Gerry Ingram

Personal information
- Full name: Gerald Ingram
- Date of birth: 19 August 1947 (age 78)
- Place of birth: Beverley, England
- Position: Striker

Youth career
- Hull Brunswick

Senior career*
- Years: Team / Apps / (Gls)
- 1966–1968: Blackpool / 34 / (18)
- 1968–1971: Preston North End / 110 / (40)
- 1971–1977: Bradford City / 174 / (60)
- 1975–1976: → Washington Diplomats (loan) / 41 / (15)
- 1977: Las Vegas Quicksilvers / 25 / (7)
- 1978: San Diego Sockers / 11 / (3)
- 1978–1979: Chicago Sting / 38 / (16)
- 1979–1980: California Surf / 52 / (16)
- Total:  / 485 / (175)

= Gerry Ingram =

English footballer

Gerald Ingram (born 19 August 1947) is an English former professional footballer who played as a striker.
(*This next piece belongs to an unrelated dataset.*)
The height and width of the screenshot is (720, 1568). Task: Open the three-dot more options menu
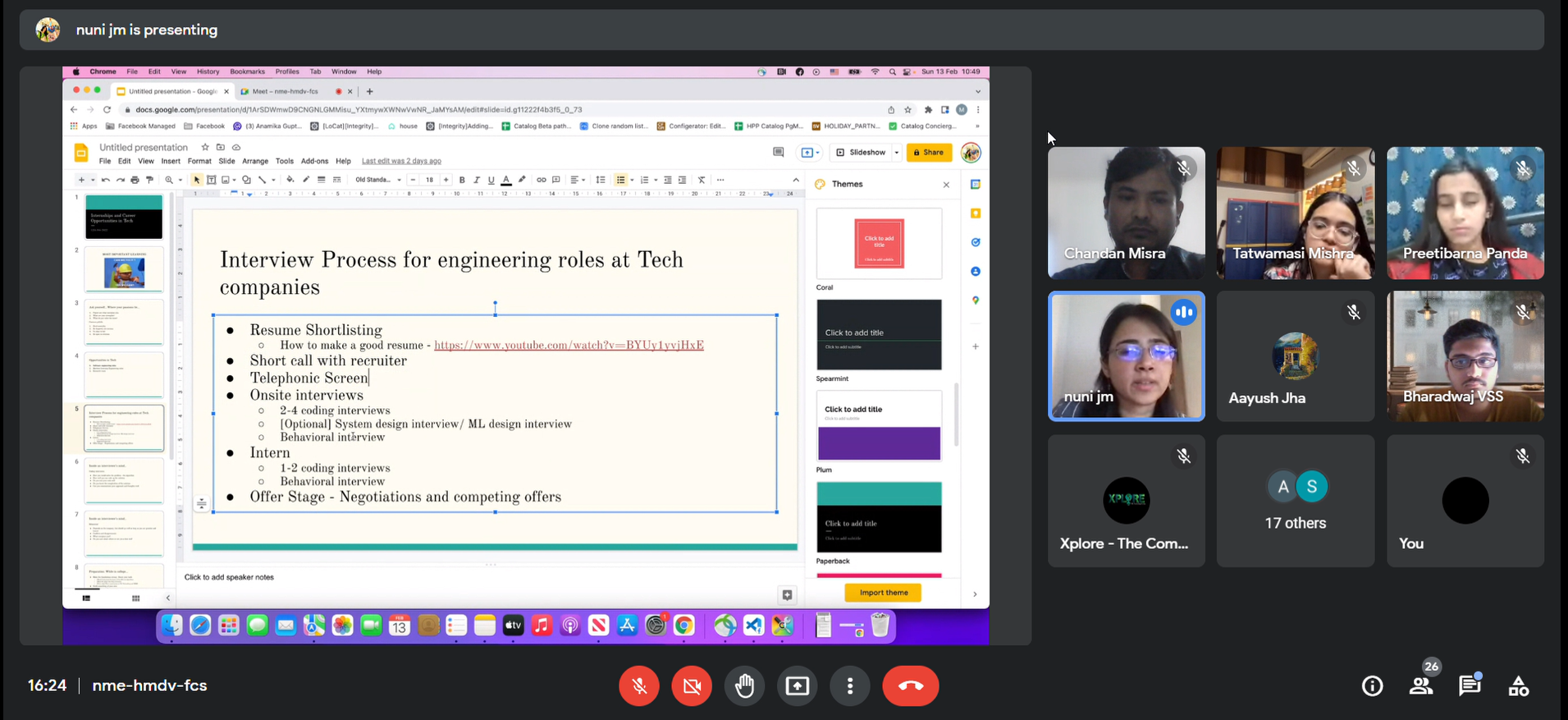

Active in both England and the United States between 1966 and 1980, Ingram made nearly 500 professional league career appearances, scoring nearly 200 goals.

==Career==
Born in Beverley, Ingram began his career with local side Hull Brunswick before playing in the Football League for Blackpool, Preston North End and Bradford City. Ingram later played in the North American Soccer League for the Washington Diplomats, the Las Vegas Quicksilvers, the San Diego Sockers, the Chicago Sting and the California Surf.